Muddling Through Gikondo Market
To Patrick Nzabonimpa pleasant surprise, Kigali's Gikondo market is vigilant about keeping patrons safe.
I despise coming here when the sun is shining. It hits my skin and compels my sweat to pour out. The place is not far from home, but it doesn’t seem so close in the heat. Nevertheless, I am here in need of some goods to keep my life on track.
I stand near the entrance of Gikondo market, somewhere in Kigali. I stare at a woman and a man washing their hands opposite each other. It's around eleven in the morning. I raise my face mask to cover my whole nose and step a little backward. I tighten the straps of my yellow backpack and try to pass a young lady — dressed in an orange jacket and a grey hat.
"Hey," she says. "You have to wash your hands first."
"Oh...sorry," I say before sighing. I return to the entrance of the market, near a blue-coloured container with four washing spots with two being parallel to each other.
A young-looking man dressed in a green vest points his finger towards a bottle filled with liquid soap. I grab it with my right hand and squeeze some soap at the palm of my left. I place it back, above the container, and rub the soap all over my hands. There is also a container of water. Attached to it are some small pipes that serve as water channels. At its lowermost part, there are two pedals. I press one with my foot until water comes out. I wash my hands under the surveillance of two young people wearing conspicuous vests. I know they are youth volunteers who sacrifice their time to help the public cope with Covid-19 measures. They typically remind people to wash their hands and put on face masks — not only at markets, but also at other public places around Kigali and in the countryside.
When I finish washing my hands, I return to the lady in the orange vest. She uses a pistol-like thermometer to measure my body temperature before she lets me pass. It reads 36.1°c. I now enter Gikondo market and head directly to the apparel section. The sellers call out to me, asking if I am looking for shoes, bags, pants or shirts. I tell them that I am not buying anything, remembering that my Momo account balance doesn't contain enough for what I am looking for. The sellers keep insisting but I resist.

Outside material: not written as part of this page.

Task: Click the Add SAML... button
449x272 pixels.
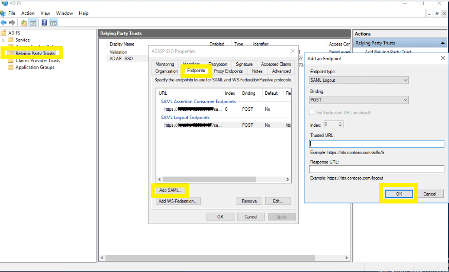Action: click(170, 190)
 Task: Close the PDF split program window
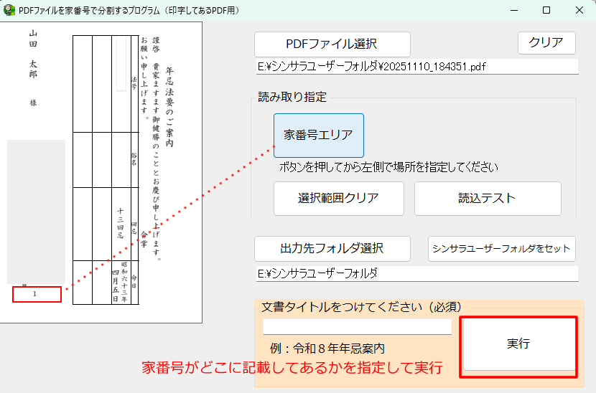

There is another youth volunteer passing near us. He tells us to leave a one-metre distance as we converse and reminds one of the sellers to raise her face mask. The seller does so.
Beside me, a man pays for a bag via Mobile Money. I step towards another stand and find a woman, tailoring a dress — sitting in her kitenge shop. She has put on her face mask. I am glad to see it. I have been hearing about Omicron, the new Covid-19 variant, and it scared me. I hope it will not be widely spread because nobody wants it here. It gives the government a big reason to reinforce Covid-19 guidelines.
I now walk towards the fruits and vegetables section. Reaching there, I see Mama Aline, a woman from whom I usually buy fruits and vegetables. She smiles when she sees me before she taps her fist on mine, greeting me.
"Today….banana or tomatoes?" She asks.
"Both, but you’ll add some extra bananas." I tell her, wearing a smile.
She laughs. She has put on her face mask well and so do other people close to her. It seems like they have made it a culture here unlike other markets I go to. This one is not so big which makes it easy for the youth volunteers to navigate. When Mama Aline places a pair of bananas and some tomatoes in my bag, I leave. I have to go home and prepare them.